Re: Git fetch bug in git 2.21+ "Could not access submodule '%s'"

Junio C Hamano <gitster@xxxxxxxxx> · Wed, 14 Aug 2019 09:40:40 -0700

Jeff King <peff@xxxxxxxx> writes:

> Because you created a file in the uninitialized submodule directory, it
> fools the is_empty_dir() check. It seems like there should be a more
> robust way to check whether the submodule is initialized. Maybe:
>
> diff --git a/submodule.c b/submodule.c
> index 77ace5e784..748ebe5909 100644
> --- a/submodule.c
> +++ b/submodule.c
> @@ -1294,6 +1294,9 @@ static int get_next_submodule(struct child_process *cp,
>  		if (!S_ISGITLINK(ce->ce_mode))
>  			continue;
>  
> +		if (!is_submodule_active(spf->r, ce->name))
> +			continue;
> +
>  		submodule = submodule_from_path(spf->r, &null_oid, ce->name);
>  		if (!submodule) {
>  			const char *name = default_name_or_path(ce->name);
>
> but that seems to fail t5526's "on-demand works without .gitmodules
> entry" test.
>
> I think is_submodule_populated_gently() more exactly matches what the
> current code is trying to do, like so:
>
> diff --git a/submodule.c b/submodule.c
> index 77ace5e784..4b26faee5d 100644
> --- a/submodule.c
> +++ b/submodule.c
> @@ -1347,8 +1347,7 @@ static int get_next_submodule(struct child_process *cp,
>  			 * An empty directory is normal,
>  			 * the submodule is not initialized
>  			 */
> -			if (S_ISGITLINK(ce->ce_mode) &&
> -			    !is_empty_dir(ce->name)) {
> +			if (is_submodule_populated_gently(ce->name, NULL)) {
>  				spf->result = 1;
>  				strbuf_addf(err,
>  					    _("Could not access submodule '%s'"),
>
> but it feels odd to me. Even if the submodule is not currently checked
> out, we'd presumably still want to do the recursive fetch as long as we
> have a repo under $GIT_DIR/modules?

... which means that we are not interested in "is it populated?" but
in "have we done 'git submodule init' to show interest in it?".  But
since we are walking the in-core index and picking only the gitlink
entries in it in the early part of this loop, we know ce cannot be
anything but a submodule at this point, so we will not be in the "we
are interesteed in the submodule, but the current HEAD and index is
at a commit that does not have it, hence $GIT_DIR/modules/ is the
only place that knows about it" situation.  If we are interested in
it enough to have a repository stashed under $GIT_DIR/modules/, we
should have a submodule there, shouldn't we?
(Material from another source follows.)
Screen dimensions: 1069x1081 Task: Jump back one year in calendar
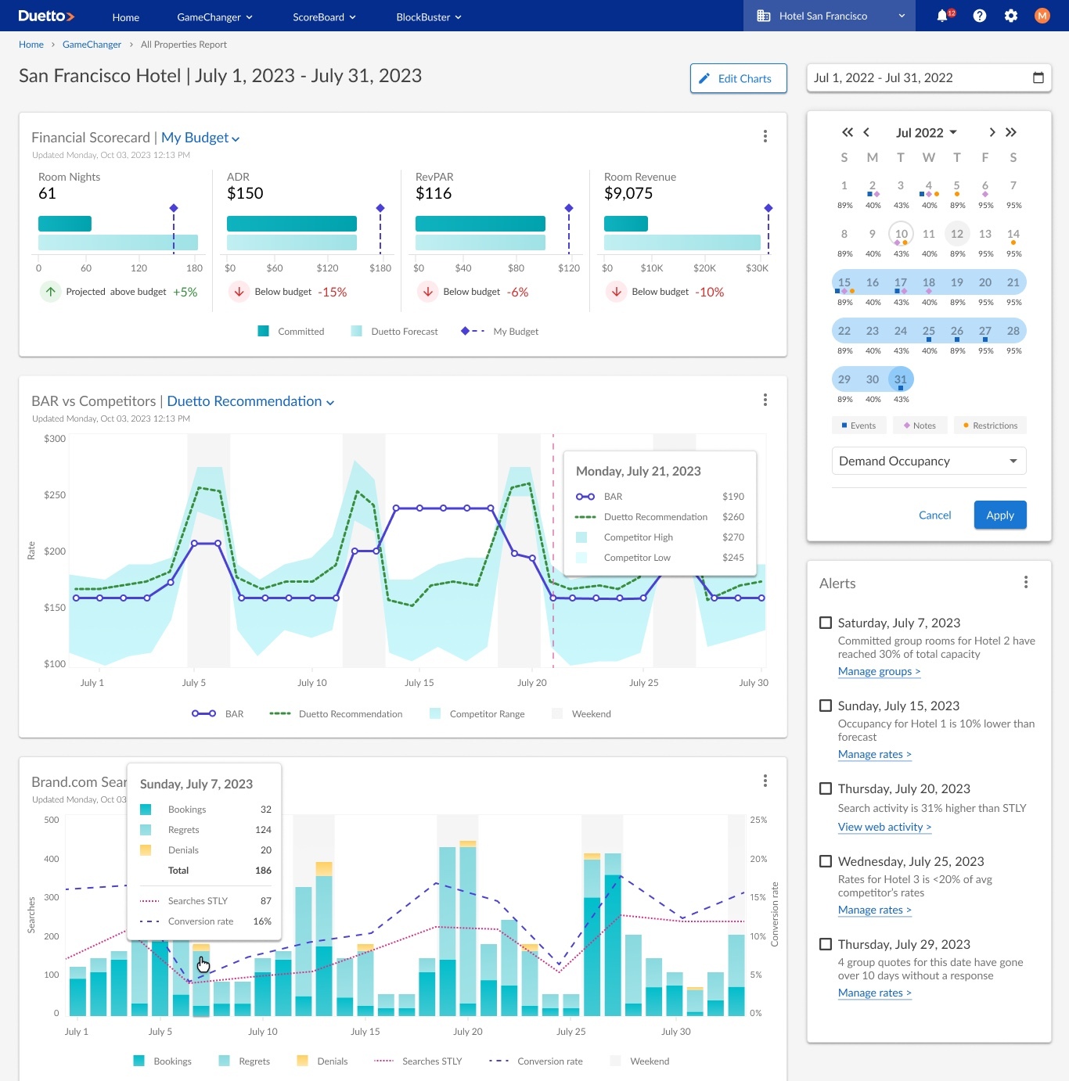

What I do not quite get is that repo_submodule_init(), which is
called by get_submodule_repo_for(), looks into $GIT_DIR/modules/,
according to the in-code comment of that function.  So "we cannot
get the repo for it, which is an error condition, but we will
complain only for non-empty directory" logic feels iffy.

Stepping back even a bit more, "an empty directory is normal" makes
some sense.  If the user or the build system created a non-directory
at a path where a populated submodule would sit, that would not be
good.  If the user or the build system created a random file in the
unpopulated empty directory, in which the working tree files of the
submodule would be created once the submodule getspopulated, that
would be equally bad, wouldn't it?  Why is the user mucking with
that directory in the first place, and isn't the flagging of the
situation as an error, done with 26f80ccf ("submodule: migrate
get_next_submodule to use repository structs", 2018-11-28), a
bugfix?  If not, why not?

Puzzled....